Conservation of mammalian ETS domains. (A) Phylogram tree of human ETS domain sequences. The amino acid sequence of all 27 human ETS domains were aligned by Clustal W (Thompson et al. 1994). The horizontal branch lengths relate to predicted evolutionary distance. (Longer branches are more divergent.) Nine clades with multiple highly similar domains and three additional singlet domains, indicated as numbers 1–12. ETS genes expressed in Jurkat T cells with mRNA levels above one copy per cell are highlighted in yellow (Hollenhorst et al. 2004). (B) ETS domain consensus binding sites. Illustrated sites were selected in vitro by SELEX method for the indicated mouse ETS proteins (Brown and McKnight 1992; Nye et al. 1992; Mao et al. 1994; Ray-Gallet et al. 1995; Shore and Sharrocks 1995; John et al. 1996). Sequence logos were created from PWM by enoLOGOS (Workman et al. 2005) with the height of each base related to reported frequency at that position. The selected ETV1, ETV2, and GABPα consensus sites were reported (Brown and McKnight 1992) without the necessary frequency distribution data to build a PWM.
Figure 2.
Figure 2.
Specific and redundant promoter occupancy of ETS proteins. ChIP from the Jurkat human T-cell line with antibodies specific to the indicated ETS proteins. (A) Gene-specific region analysis. ChIP DNA was PCR-amplified with gene-specific primers. The ChIP enrichment is the ratio of the quantitative PCR signal of specific genomic regions over background genomic DNA (mean of two negative control genomic regions). Bars indicate the mean and standard error of the mean from three independent ChIP experiments. (B,C) Genome-wide occupancy analysis. ChIP DNA was amplified, labeled, and hybridized to a promoter microarray for 17,000 human genes representing sequences between −5 kb and +2 kb relative to the TSS. A bound promoter includes one or more peaks as defined by at least one probe with a P(X) value of <0.001. Data represent the average of two biologically independent replicates. Diagrams illustrate the number of promoter regions bound by ETS1, ELF1, GABPα, and RUNX1, and combinations thereof.
Figure 3.
Figure 3.
Validation of redundant and specific bound segments from genomic occupancy data sets. (A) Stringent classification of redundant versus specific data sets. Bound segments were identified regardless of promoter annotation. To identify specific binding events, the stringencies of an “unbound” score was reduced [minimum P(X) value >0.01] to minimize false negatives. The probe with the lowest P(X) value from each bound segment was taken to represent that segment for that ETS protein. To compare with occupancy, the value of this representative probe was plotted versus the highest −log P(X) value for the other ETS protein within 1 kb of this probe. Shaded areas define the three data sets used for the comparisons in the remainder of the figure (size indicated). ETS1-specific and dual-bound segments were identified by the ETS1 segment report. (Dual-bound segments identified by the ELF1 segment report were essentially the same.) ELF1-specific segments were identified by the ELF1 segment report. (B–D) Quantitative ChIP confirmed specific and redundant occupancy.
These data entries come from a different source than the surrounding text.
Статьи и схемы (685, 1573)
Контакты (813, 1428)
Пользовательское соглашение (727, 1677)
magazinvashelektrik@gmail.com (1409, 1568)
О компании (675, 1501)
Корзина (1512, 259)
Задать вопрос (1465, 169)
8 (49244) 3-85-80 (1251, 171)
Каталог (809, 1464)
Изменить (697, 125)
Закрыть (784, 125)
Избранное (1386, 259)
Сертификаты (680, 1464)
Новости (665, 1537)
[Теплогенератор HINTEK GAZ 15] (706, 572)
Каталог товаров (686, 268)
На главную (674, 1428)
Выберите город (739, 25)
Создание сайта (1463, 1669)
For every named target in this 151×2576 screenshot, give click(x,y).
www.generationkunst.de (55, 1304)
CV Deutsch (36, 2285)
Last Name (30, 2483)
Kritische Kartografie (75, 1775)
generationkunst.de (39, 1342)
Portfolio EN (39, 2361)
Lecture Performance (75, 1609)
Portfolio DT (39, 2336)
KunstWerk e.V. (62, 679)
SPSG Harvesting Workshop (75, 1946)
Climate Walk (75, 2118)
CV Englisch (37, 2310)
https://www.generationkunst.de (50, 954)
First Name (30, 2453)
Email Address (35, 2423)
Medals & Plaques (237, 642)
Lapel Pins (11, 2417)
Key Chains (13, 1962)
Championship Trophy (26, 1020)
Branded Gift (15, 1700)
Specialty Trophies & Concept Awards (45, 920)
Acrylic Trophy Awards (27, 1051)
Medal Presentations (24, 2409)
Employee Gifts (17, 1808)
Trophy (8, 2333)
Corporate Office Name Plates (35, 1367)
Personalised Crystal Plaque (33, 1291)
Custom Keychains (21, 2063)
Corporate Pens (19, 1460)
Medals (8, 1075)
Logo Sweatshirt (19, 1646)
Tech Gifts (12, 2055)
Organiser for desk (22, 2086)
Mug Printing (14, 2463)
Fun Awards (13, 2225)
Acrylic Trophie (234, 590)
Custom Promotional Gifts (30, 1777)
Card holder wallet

ChIP DNA obtained with specific antibodies, as indicated, was analyzed by quantitative PCR, as in Figure 2A. The scale on the Y-axis was interrupted to show a broad range of values. Segments were assigned to a gene by the closest TSS. In B, the EGR1 promoter, a well-characterized ELK1 target, served as an antibody positive control. The other 19 tested segments were randomly selected from the “dual-bound” data set from A. In C, 10 segments were randomly selected from the ETS1-specific data set from A. In D, 12 segments were selected from the ELF1-specific data set with preference for those with the least evidence of ETS1 occupancy [highest ETS1 P(X) values].
Figure 4.
Figure 4.
Sequence characteristics of redundantly and specifically bound segments. (A) ETS1 and ELF1 dual-bound segments correlate with a strong match to a consensus ETS-binding site. The most overrepresented complex PWM identified by MEME (E = 1 × 10−30) in dual-bound segments is illustrated by a sequence logo, as in Figure 1B. (B) Distances between TSS and bound segments (from Fig. 3) showed proximal bias of dual occupancy. The distance from the bound segment to the nearest TSS in the Ensembl database was measured by using the location of the oligonucleotide probe with the lowest P(X) in each segment in the dual-bound or ETS1-specific data sets. Distances were binned and frequencies were plotted. The number of segments analyzed is indicated in parenthesis. (No nearby gene was identified for nine dual-bound segments and seven ETS1-specific segments). The mean distances from start were significantly different (362 bp for dual-bound; 532 bp for specific segments; t-test, P = 0.0002). (C) Distances between TSS and the best match to ETS-binding consensus showed proximal bias of dual occupancy. PATSER was used with the PWM (shown in A) to search for the best consensus match within 1500 bp of sequence upstream of and downstream from the TSS in the dual-bound or ETS1-specific data sets (from Fig. 3) as well as a set of 937 randomly selected genes. The position of the highest-scoring match to the PWM in each 3000-bp region surrounding the TSS was binned and plotted. The mean distance from the TSS to the best PWM match was significantly shorter for dual regions (386 bp) versus ETS1-specific (608 bp; t-test, P < 0.0001) or randomly selected regions (604 bp; t-test, P < 0.0001).
Figure 5.
Figure 5.
RUNX1 and ETS1 co-occupancy correlates with a sequence similar to ETS- and RUNX1-binding sites. (A) Dual occupancy criteria. The maximum −log P(X) value of ETS1 and RUNX1 for each promoter region represented on the array is plotted. Eight promoter regions had a −log P(X) value of >5 for RUNX1 and >4 for ETS1 (circled). (B) Quantitative ChIP validated ETS1 and RUNX1 co-occupancy. ChIP DNA was analyzed by quantitative PCR and gene-specific primers, as in Figure 3B, for each of these eight promoter regions. (C) A ETS1/RUNX1 composite site. (Top) The most overrepresented sequence identified by MEME analysis of 87 ETS1- and RUNX1-bound segments (E = 4 × 10−33). (Bottom) The in vitro-derived binding sites for RUNX1 (Meyers et al. 1993) and ETS1 (Nye et al. 1992).
Figure 6.
Figure 6.
ETS1 and RUNX1 bind DNA cooperatively to the MEME-derived composite site. Equilibrium binding curves for ETS1 and a 35-bp region of the MDS025 promoter (Fig. 5B) that displays a GGAA core (left) or with a single nucleotide change in the core to GGAG (right), which is also represented in the MEME-derived PWM. Experiments performed in the presence (gray squares) or absence (black circles) of 30 nM RUNX1 (1–302 fragment) and indicated ETS1. The KD was derived by curve fitting by nonlinear least-squares analysis with fraction of DNA bound = 1/(1 + KD/[ETS1]). ETS1-only binding to the GGAG site was below the level necessary for quantification by this assay.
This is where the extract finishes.